All EU member states will increase welfare spending in 2024, increasing by nearly 7% globally, taking the bloc’s total social budget to almost €5 billion, according to Eurostat data.
Compared to GDP, average social security spending is around 27% across the bloc.
However, interest rates vary widely from country to country.
Finland, France and Austria are the most generous EU member states, each spending around 32% of their GDP on social security.
According to Eurostat, Ireland is at the bottom of the list with just 12%, lower than non-EU countries such as Bosnia and Herzegovina (20%) and Serbia (18%).
However, experts say there are reasons for this, including the country’s demographics.
Professor Bernhard Ebbinghaus, Dean of Macro-Society at the University of Mannheim, told Europe in Motion that Irish society is still relatively young compared to other economies, so there is less spending on pensions, long-term care and age-related health care.
“Furthermore, Ireland, like Luxembourg, has a somewhat inflated GDP due to international companies using the country for tax purposes,” he added. “For Ireland, GNP (Gross Population Income) is a better indicator than GDP to understand the standard of living of the population.”

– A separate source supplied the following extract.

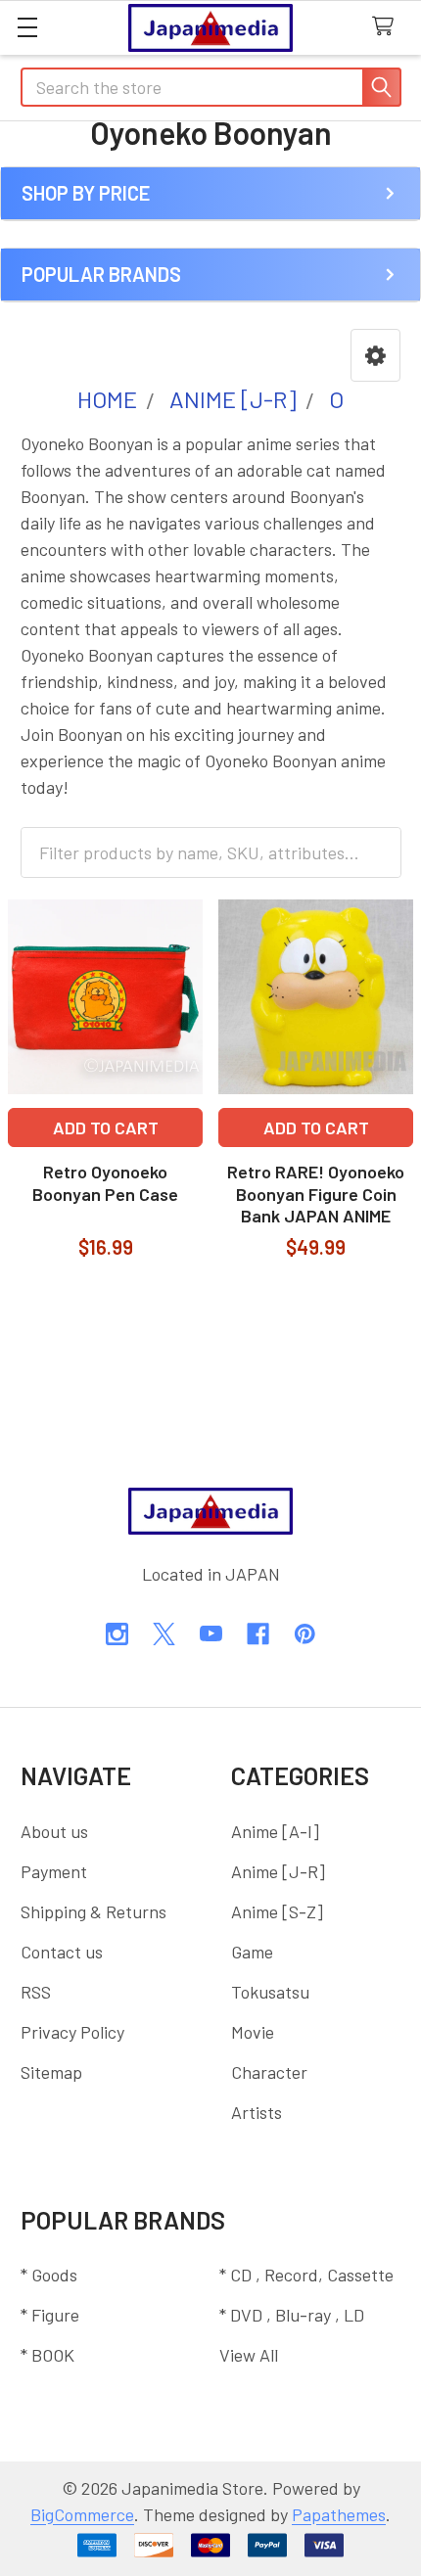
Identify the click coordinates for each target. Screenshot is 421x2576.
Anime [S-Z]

However, Ireland is not the country that spends the least on all social security. It ranks second in the EU in proportion to GDP when it comes to spending on social housing.
Pensions, unemployment and housing: where are the biggest benefits?
Pensions generally account for the largest portion of social spending in the EU, accounting for €2 trillion of total social security spending in the EU.
Disease and medical care comes in second with approximately 1.5 trillion euros, followed by family and child support measures with 0.4 trillion euros, and support for persons with disabilities with 0.3 trillion euros.
France is not the EU’s biggest spender on old-age benefits, spending 13% of its GDP on old-age benefits, even though the recent controversial (and currently suspended) pension reform was poised to curb government spending on pensions.
In fact, the top three are Austria (14.7%), Italy (14.6%) and Finland (14.5%).
When it comes to healthcare and illness, Germany invests the most (9.9%), followed by France and the Netherlands (9.5%).
France ranks first in terms of unemployment support (1.75% of GDP), followed by Finland (1.65%) and Spain (1.5%).
When it comes to housing support, Finland ranks first (0.99% of GDP) ahead of Ireland (0.72%) and Germany (0.63%), but Europeans seem to welcome more spending in this regard.
in 2025 eurobarometer pollThe lack of affordable housing emerged as the most “pressing and urgent” issue in the EU, highlighted by 40% of respondents (51% for city-dwellers).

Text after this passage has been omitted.